## Exercise
Check every line of the records below for the string "three" and copy the ones that have it.

## Material supplied

BEGIN

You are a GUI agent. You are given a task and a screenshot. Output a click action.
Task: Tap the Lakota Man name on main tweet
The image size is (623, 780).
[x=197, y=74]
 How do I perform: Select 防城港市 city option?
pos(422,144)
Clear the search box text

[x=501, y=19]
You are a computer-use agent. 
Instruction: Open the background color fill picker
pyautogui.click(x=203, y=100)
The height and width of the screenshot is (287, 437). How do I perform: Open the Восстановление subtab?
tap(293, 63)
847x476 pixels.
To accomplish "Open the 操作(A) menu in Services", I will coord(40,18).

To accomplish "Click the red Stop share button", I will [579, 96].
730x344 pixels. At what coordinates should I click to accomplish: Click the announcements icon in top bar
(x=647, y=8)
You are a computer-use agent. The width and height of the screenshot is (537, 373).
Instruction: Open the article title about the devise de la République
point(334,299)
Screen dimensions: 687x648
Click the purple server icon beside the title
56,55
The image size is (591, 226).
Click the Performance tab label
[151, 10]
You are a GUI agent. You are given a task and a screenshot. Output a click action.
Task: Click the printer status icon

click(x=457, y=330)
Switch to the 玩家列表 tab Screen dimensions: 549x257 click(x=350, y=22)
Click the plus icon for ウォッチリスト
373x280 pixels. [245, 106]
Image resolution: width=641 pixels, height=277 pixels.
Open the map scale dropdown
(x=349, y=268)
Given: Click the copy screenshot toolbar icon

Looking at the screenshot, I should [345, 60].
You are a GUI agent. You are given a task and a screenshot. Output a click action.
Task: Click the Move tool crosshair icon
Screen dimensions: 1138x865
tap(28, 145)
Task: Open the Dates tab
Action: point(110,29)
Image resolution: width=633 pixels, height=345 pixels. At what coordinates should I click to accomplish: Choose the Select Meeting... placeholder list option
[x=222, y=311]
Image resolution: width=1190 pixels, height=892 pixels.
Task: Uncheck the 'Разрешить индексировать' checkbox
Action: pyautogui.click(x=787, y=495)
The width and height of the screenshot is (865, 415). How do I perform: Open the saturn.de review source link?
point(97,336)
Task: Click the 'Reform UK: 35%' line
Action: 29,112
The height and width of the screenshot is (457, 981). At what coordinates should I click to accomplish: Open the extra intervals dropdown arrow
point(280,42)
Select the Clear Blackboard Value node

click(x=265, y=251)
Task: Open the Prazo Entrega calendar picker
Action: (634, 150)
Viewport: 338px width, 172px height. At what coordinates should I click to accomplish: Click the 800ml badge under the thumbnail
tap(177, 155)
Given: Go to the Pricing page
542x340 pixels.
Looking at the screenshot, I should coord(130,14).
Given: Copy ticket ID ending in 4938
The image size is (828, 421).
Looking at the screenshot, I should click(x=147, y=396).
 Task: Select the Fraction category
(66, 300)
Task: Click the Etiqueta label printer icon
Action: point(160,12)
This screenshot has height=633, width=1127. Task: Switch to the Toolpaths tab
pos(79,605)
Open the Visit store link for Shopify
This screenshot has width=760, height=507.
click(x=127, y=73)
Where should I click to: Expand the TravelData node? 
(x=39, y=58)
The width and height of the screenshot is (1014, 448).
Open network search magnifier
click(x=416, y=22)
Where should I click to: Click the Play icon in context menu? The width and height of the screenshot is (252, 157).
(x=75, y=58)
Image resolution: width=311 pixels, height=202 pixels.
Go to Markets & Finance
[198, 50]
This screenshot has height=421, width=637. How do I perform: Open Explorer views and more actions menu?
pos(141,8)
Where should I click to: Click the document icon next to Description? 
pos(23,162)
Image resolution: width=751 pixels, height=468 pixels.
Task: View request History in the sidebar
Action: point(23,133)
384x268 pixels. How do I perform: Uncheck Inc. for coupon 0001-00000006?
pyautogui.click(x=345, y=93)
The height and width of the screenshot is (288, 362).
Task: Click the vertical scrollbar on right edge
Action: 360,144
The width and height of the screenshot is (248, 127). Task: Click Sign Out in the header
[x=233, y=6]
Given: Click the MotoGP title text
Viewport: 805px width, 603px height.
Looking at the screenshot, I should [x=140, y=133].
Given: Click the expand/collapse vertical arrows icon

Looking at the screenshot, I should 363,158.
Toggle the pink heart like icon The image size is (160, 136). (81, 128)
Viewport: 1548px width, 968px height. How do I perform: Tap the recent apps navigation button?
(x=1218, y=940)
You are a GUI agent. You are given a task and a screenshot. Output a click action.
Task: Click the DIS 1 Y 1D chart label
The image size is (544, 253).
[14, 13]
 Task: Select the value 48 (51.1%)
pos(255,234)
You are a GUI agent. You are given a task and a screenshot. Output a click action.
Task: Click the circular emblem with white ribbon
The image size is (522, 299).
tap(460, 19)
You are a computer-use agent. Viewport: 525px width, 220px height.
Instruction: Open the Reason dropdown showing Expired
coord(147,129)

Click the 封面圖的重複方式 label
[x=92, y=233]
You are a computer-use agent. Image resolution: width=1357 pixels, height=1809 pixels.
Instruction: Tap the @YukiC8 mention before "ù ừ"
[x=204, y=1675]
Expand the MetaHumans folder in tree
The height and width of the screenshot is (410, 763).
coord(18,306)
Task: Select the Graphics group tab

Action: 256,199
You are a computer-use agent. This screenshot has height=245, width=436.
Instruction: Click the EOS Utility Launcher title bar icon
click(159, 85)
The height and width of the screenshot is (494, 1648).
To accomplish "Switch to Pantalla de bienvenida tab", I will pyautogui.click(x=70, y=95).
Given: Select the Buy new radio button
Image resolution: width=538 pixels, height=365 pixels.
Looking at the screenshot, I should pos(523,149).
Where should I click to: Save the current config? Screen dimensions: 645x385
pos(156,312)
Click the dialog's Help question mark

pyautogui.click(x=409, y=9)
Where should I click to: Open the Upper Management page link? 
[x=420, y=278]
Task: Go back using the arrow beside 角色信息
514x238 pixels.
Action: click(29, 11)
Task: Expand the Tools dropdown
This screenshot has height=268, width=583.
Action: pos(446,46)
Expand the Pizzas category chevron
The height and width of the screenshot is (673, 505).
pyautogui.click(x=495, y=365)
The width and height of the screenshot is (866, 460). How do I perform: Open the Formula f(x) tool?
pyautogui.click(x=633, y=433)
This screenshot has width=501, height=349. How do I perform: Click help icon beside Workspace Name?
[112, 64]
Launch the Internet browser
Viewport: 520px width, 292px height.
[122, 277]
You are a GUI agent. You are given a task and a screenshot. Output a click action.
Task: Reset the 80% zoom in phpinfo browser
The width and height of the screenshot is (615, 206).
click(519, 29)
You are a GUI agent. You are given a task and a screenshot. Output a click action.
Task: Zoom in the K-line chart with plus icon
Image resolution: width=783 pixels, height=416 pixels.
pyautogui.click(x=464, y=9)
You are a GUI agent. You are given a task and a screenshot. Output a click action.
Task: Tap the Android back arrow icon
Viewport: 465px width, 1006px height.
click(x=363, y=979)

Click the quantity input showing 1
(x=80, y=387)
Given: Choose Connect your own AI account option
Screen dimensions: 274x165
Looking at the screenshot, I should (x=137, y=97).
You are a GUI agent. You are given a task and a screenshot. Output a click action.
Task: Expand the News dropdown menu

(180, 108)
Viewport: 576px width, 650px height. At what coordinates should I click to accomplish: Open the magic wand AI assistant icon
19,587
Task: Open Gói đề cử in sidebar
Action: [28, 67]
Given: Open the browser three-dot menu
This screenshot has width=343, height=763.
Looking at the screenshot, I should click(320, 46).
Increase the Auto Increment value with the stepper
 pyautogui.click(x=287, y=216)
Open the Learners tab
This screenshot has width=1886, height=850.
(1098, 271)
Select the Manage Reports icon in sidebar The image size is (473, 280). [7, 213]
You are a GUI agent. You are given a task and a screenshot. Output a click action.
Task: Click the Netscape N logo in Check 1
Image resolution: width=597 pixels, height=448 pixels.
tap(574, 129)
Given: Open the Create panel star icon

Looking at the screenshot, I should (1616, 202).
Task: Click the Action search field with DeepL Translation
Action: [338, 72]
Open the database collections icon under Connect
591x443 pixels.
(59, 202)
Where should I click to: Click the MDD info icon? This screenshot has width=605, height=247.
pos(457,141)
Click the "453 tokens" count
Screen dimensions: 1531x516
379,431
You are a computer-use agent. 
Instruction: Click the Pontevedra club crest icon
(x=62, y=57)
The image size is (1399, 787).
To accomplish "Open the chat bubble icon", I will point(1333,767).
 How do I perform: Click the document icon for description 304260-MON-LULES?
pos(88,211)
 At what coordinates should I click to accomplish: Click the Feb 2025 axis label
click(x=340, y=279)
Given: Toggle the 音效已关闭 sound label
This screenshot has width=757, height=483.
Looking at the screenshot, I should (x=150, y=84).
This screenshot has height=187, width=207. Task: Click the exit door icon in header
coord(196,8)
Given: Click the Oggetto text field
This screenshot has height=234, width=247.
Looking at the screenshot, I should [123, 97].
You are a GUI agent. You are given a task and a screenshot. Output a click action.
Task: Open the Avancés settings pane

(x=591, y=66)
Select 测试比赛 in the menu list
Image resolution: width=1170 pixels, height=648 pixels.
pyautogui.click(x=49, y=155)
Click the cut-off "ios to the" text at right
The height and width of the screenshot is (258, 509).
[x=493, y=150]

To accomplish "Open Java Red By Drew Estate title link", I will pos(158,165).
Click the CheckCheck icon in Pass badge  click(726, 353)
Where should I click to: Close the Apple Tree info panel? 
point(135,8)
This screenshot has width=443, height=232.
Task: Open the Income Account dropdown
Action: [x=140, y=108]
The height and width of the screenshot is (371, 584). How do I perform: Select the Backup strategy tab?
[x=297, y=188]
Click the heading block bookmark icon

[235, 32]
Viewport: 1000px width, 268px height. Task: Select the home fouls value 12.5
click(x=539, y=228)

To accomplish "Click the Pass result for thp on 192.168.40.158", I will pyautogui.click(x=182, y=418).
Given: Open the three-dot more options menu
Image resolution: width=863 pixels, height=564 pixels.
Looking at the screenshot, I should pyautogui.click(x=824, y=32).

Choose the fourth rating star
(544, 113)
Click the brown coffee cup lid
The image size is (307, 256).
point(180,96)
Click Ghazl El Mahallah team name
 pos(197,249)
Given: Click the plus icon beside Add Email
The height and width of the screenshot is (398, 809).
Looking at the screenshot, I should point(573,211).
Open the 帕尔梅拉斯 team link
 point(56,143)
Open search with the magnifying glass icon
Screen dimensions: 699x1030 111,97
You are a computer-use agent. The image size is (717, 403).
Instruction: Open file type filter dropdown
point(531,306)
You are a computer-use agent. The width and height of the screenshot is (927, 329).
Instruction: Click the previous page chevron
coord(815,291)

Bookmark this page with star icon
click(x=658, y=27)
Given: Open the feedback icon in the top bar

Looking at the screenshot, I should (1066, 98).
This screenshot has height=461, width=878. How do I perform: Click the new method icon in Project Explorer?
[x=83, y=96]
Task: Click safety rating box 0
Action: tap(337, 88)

END

## Exercise response
Given: Open the browser three-dot menu
Given: Open the three-dot more options menu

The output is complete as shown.